▶ [Problem requirements] For the listing below, print exactly the lines from the line with "You are a GUI" to the line with "allegation (436, 1994)", both included, and nothing beyond them.

▶ [Study material]
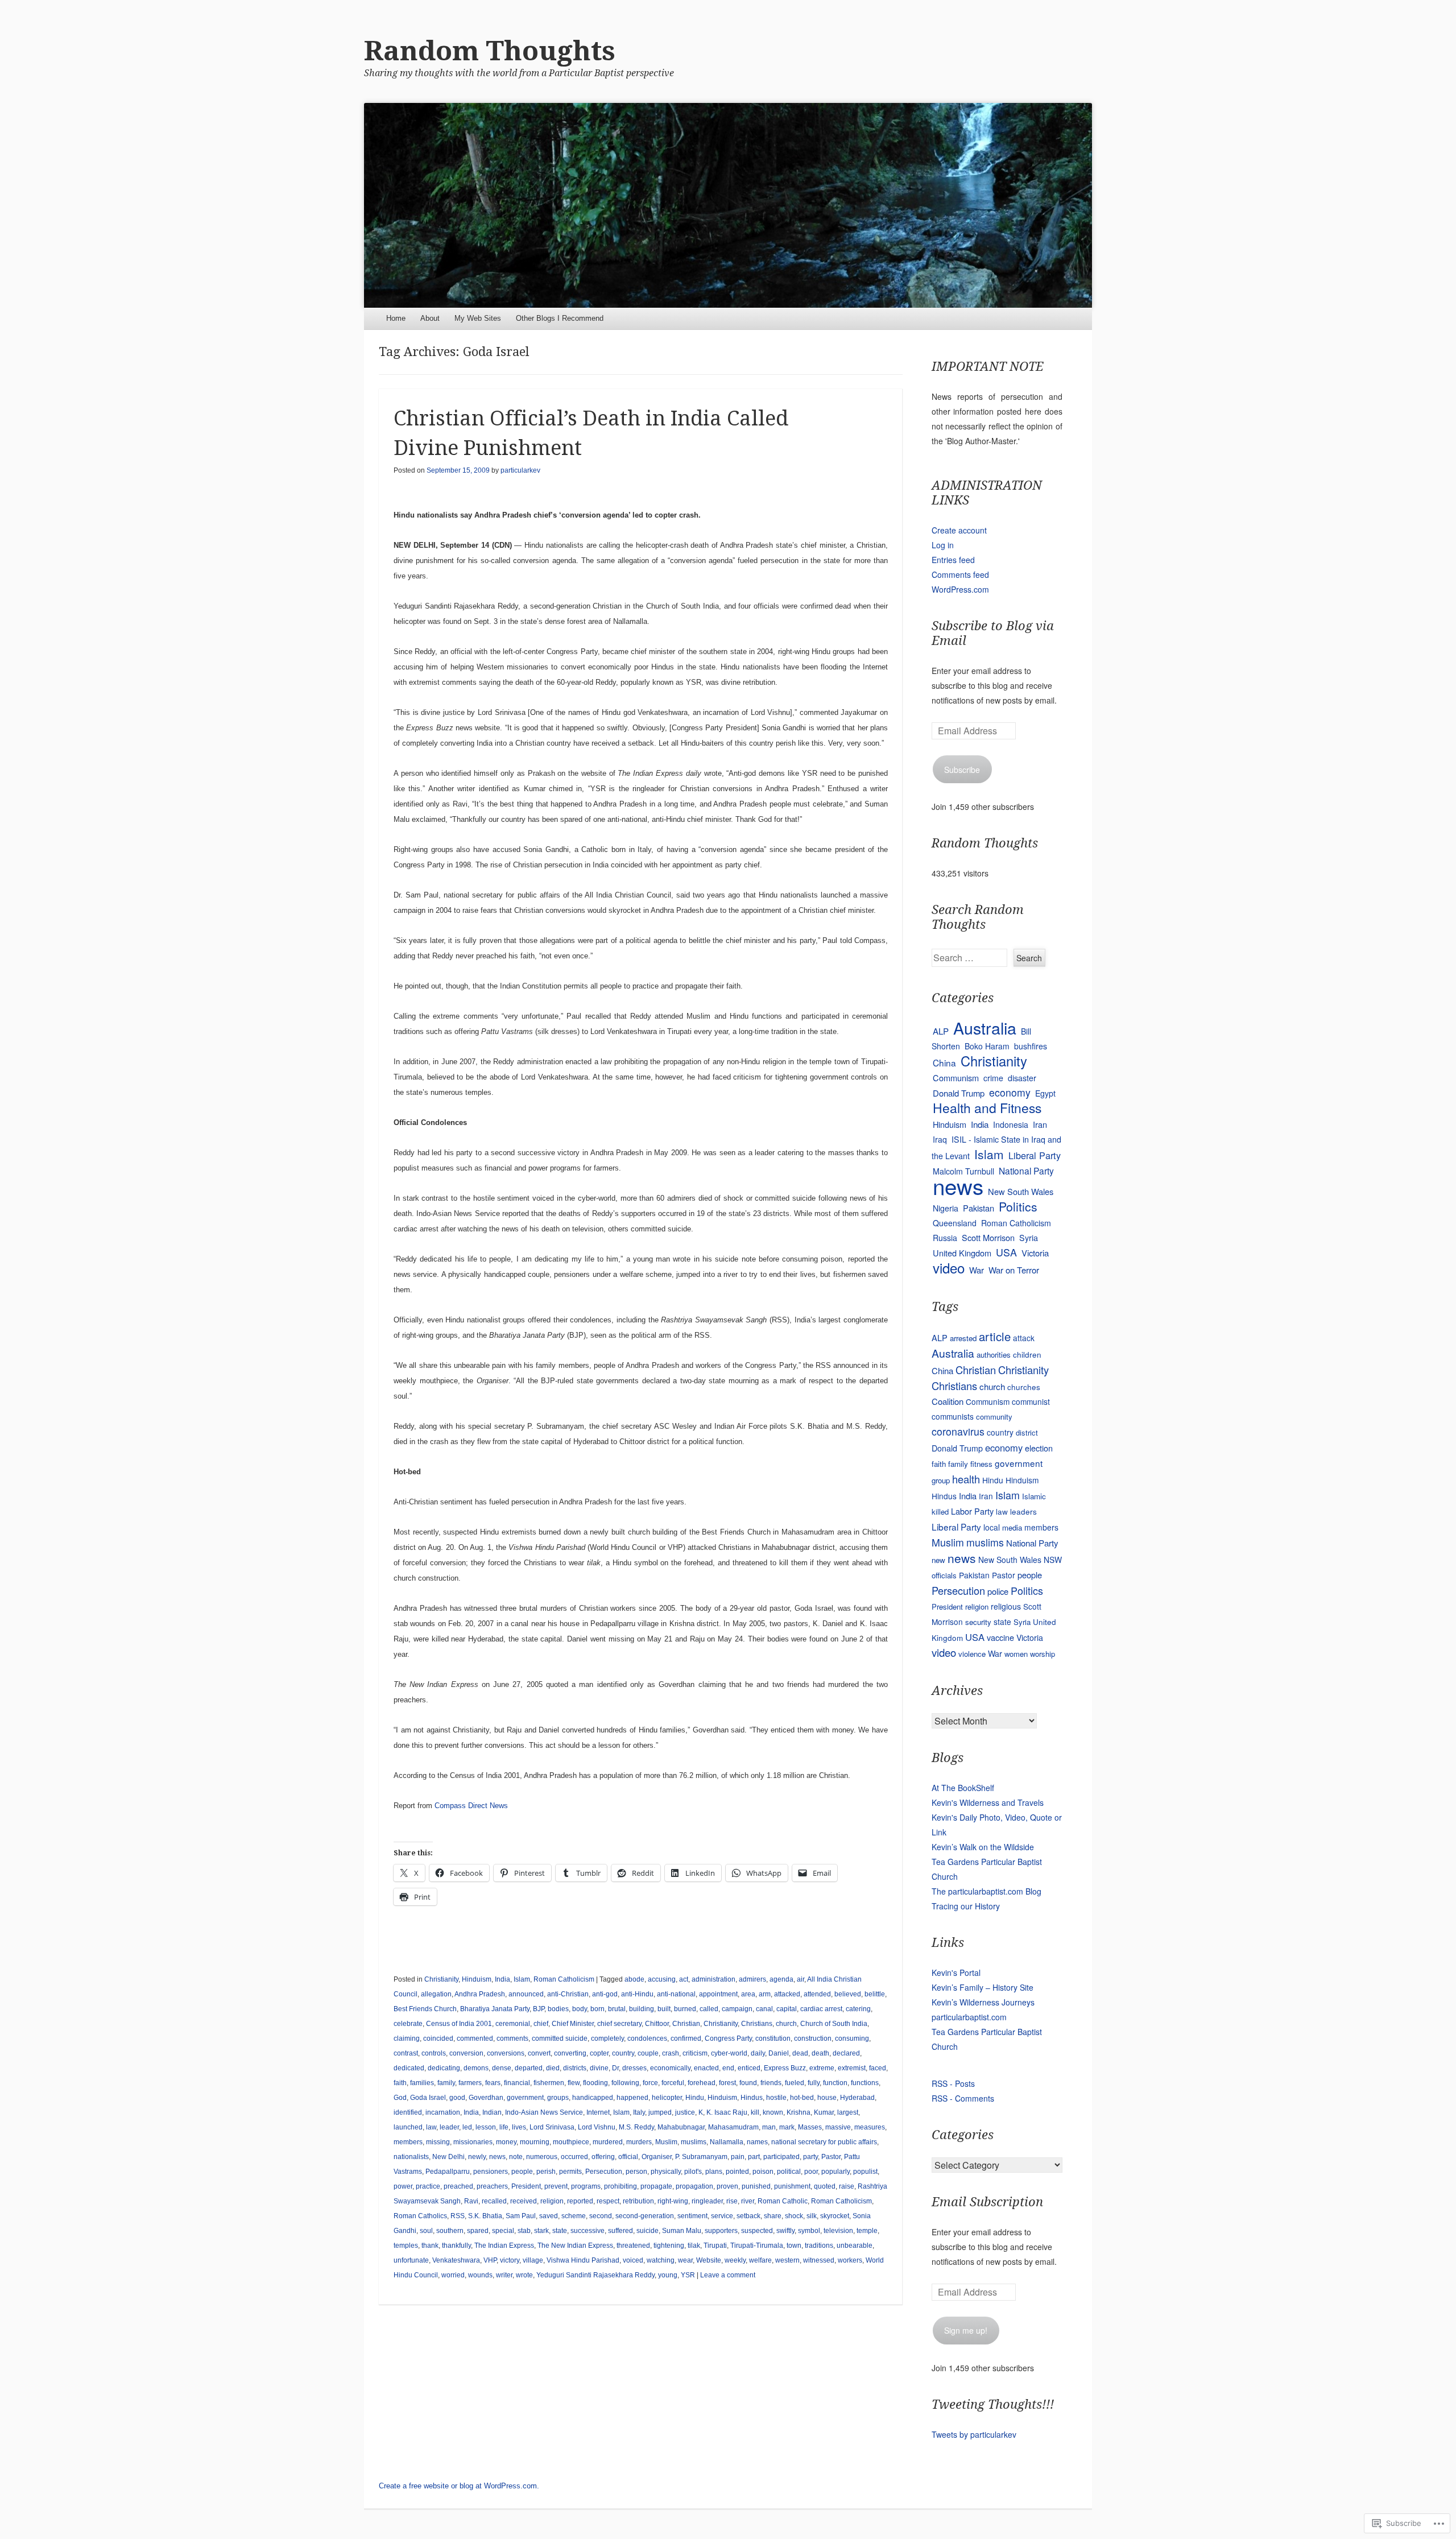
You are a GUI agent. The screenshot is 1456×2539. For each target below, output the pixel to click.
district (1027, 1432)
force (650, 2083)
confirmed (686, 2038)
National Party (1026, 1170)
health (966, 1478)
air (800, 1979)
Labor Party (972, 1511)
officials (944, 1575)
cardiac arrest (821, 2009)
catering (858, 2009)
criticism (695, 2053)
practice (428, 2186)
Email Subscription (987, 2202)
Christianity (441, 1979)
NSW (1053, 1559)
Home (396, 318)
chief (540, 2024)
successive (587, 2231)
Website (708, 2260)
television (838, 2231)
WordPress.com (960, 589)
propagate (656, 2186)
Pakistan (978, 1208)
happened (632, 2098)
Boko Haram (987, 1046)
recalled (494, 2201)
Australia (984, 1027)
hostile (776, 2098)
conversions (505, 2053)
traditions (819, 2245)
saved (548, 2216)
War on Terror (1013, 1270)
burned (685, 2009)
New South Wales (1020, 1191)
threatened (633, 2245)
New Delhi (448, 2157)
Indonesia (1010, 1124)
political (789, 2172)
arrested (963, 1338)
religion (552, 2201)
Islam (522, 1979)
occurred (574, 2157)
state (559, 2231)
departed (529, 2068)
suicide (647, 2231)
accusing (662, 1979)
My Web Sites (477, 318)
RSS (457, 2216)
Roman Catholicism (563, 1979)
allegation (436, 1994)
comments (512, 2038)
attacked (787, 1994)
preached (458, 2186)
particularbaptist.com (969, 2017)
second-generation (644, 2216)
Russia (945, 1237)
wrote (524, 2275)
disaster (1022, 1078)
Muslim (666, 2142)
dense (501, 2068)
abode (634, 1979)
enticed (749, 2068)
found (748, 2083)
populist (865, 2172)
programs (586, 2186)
==
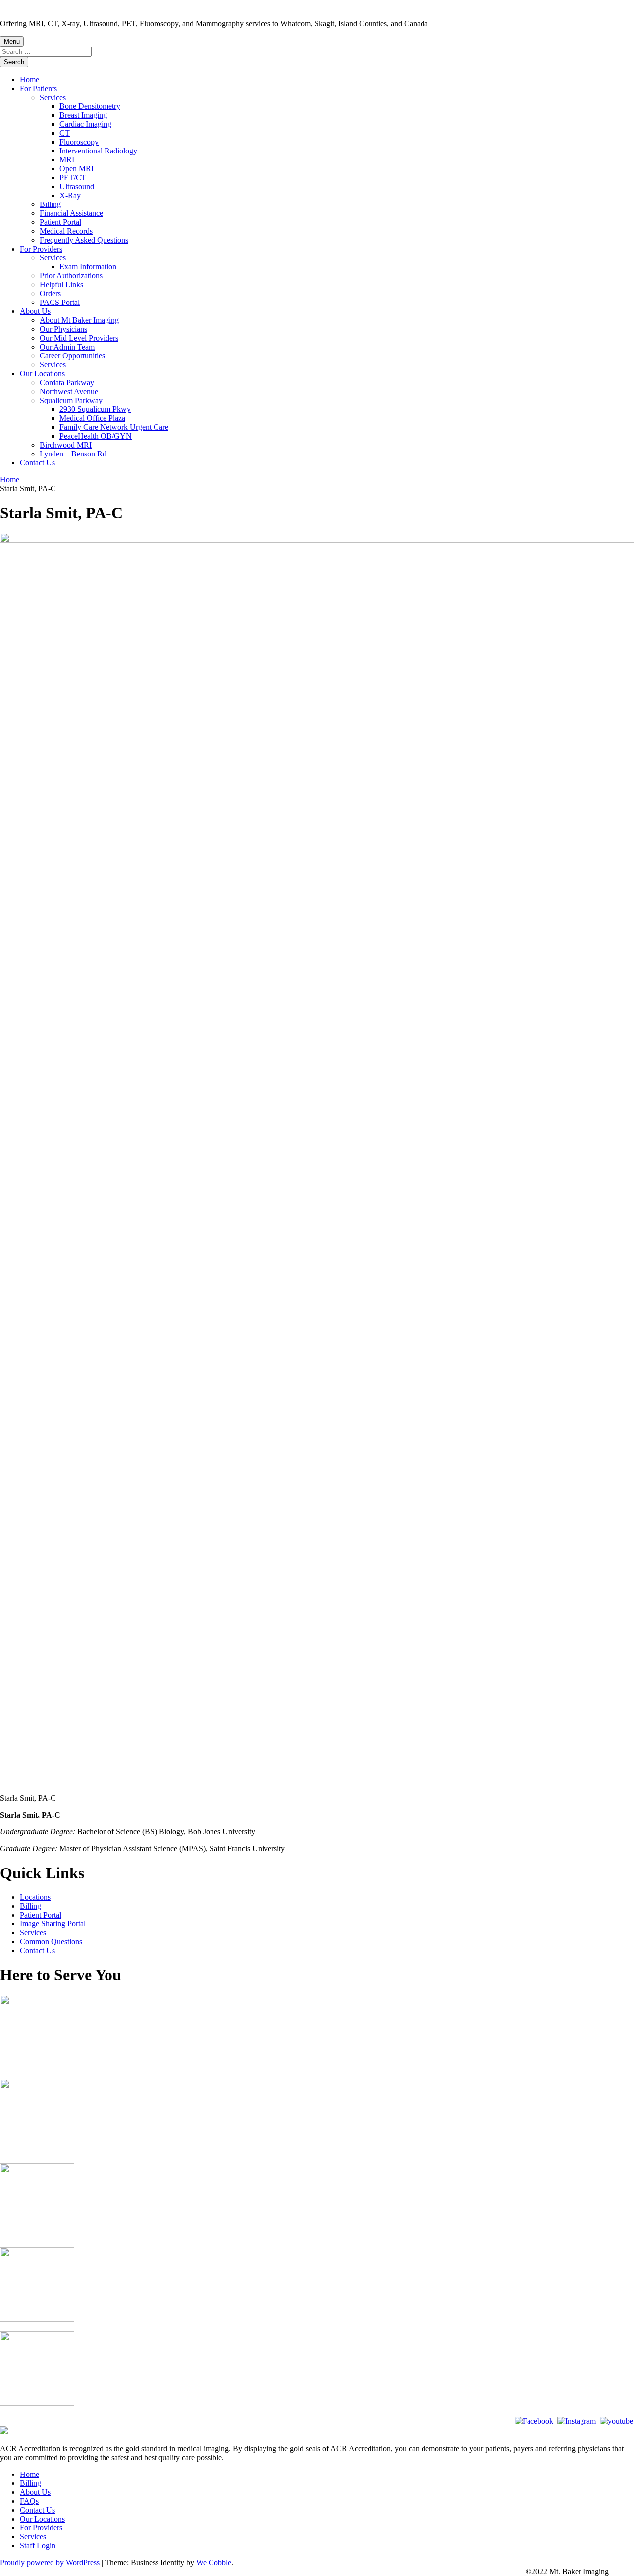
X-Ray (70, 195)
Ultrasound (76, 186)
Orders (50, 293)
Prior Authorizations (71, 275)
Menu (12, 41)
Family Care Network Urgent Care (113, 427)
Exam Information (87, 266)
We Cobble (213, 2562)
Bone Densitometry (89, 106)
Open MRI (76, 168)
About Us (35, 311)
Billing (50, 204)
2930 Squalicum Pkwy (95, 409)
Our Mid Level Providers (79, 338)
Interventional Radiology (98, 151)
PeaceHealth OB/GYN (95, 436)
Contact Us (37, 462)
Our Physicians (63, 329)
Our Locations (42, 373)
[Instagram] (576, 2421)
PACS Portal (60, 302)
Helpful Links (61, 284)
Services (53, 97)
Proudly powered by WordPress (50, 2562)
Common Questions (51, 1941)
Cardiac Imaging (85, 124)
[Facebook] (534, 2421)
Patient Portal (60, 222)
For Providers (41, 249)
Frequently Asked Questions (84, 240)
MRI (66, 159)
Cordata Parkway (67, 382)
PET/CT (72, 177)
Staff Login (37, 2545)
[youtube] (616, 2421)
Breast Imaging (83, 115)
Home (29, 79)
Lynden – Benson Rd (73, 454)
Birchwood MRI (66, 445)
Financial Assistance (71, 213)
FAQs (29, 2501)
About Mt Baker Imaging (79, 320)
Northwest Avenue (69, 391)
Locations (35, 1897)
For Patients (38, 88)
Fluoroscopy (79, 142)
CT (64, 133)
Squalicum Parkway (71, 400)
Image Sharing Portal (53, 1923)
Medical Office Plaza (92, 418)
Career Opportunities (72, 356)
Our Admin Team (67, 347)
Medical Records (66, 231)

▶ [Problem solution]
You are a GUI agent. The screenshot is 1456×2539. For each target below, output the pixel to click.
district (1027, 1432)
force (650, 2083)
confirmed (686, 2038)
National Party (1026, 1170)
health (966, 1478)
air (800, 1979)
Labor Party (972, 1511)
officials (944, 1575)
cardiac arrest (821, 2009)
catering (858, 2009)
criticism (695, 2053)
practice (428, 2186)
Email Subscription (987, 2202)
Christianity (441, 1979)
NSW (1053, 1559)
Home (396, 318)
chief (540, 2024)
successive (587, 2231)
Website (708, 2260)
television (838, 2231)
WordPress.com (960, 589)
propagate (656, 2186)
Pakistan (978, 1208)
happened (632, 2098)
Boko Haram (987, 1046)
recalled (494, 2201)
Australia (984, 1027)
hostile (776, 2098)
conversions (505, 2053)
traditions (819, 2245)
saved (548, 2216)
War on Terror (1013, 1270)
burned (685, 2009)
New South Wales (1020, 1191)
threatened (633, 2245)
New Delhi (448, 2157)
Indonesia (1010, 1124)
political (789, 2172)
arrested (963, 1338)
religion (552, 2201)
Islam (522, 1979)
occurred (574, 2157)
state (559, 2231)
departed (529, 2068)
suicide (647, 2231)
accusing (662, 1979)
My Web Sites (477, 318)
RSS (457, 2216)
Roman Catholicism (563, 1979)
allegation (436, 1994)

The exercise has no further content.